Val Vibrata, titolare sanzionato e stop di cinque giorni. Multati in 16 dai carabinieri per assembramenti e mascherine
VAL VIBRATA. Il ritorno dell’Abruzzo in zona bianca, così come continuano a ripetere gli esperti, non deve far abbassare la guardia. Soprattutto sul fronte degli assembramenti e dell’uso della mascherina. E, proprio su questo fronte, non si fermano i controlli delle forze dell’ordine che continuano a fare attività di vigilanza con i numeri a dimostrare come siano ancora tanti coloro che perseguitano nell’ignorare le regole. Nelle ultime settimane i carabinieri della compagnia di Alba Adriatica (agli ordini del capitano Gianluca Ceccagnoli), proprio sul fronte delle norme anti Covid, hanno intensificato i controlli con 16 infrazioni elevate per violazione delle regole: dall’obbligo delle mascherine agli assembramenti.
Tra questi, in particolare, quello che si è venuto a creare in un ristorante della Val Vibrata dove, secondo la versione fornita dai militari, sarebbe stata organizzata una festa con un centinaio di persone, quindi superando tutti i limiti imposti, e tra l’altro quasi tutte sprovviste di mascherine. Per il titolare del locale (i militari non hanno indicato la località in cui si trova) è arrivata la sanzione e l’ordine di chiusura di cinque giorni così come previsto dai vari Dpcm che si sono susseguiti.
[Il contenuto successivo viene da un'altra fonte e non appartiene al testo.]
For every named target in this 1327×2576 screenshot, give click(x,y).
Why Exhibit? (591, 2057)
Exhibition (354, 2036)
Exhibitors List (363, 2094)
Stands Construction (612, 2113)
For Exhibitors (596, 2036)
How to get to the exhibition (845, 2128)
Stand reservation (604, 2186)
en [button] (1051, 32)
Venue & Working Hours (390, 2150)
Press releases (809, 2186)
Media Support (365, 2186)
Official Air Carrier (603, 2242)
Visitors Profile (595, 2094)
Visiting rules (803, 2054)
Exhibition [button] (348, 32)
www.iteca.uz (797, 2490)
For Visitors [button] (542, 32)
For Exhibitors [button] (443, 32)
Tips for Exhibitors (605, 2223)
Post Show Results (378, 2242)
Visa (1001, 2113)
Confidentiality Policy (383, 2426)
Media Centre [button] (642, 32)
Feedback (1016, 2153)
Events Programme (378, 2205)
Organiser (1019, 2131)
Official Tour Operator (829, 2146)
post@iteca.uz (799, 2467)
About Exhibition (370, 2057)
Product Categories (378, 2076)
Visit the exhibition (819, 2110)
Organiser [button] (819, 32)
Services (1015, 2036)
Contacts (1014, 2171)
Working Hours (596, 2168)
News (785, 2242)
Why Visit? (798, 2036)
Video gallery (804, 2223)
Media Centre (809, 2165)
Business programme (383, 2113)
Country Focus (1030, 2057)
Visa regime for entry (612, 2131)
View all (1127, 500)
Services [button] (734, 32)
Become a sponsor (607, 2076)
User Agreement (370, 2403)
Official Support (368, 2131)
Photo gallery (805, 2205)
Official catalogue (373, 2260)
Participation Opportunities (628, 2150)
E sempre nell’ambito delle attività di controllo fatte dai militari della compagnia di Alba proprio nelle ultime settimane sono scattati anche numerosi controlli alla circolazione stradale con l’istituzione di vari posti di blocco nelle zone di competenza. In questo contesto sono state elevate 11 infrazioni al codice della strada, una contravvenzione per guida in stato di ebbrezza e c’è stata una patente ritirata.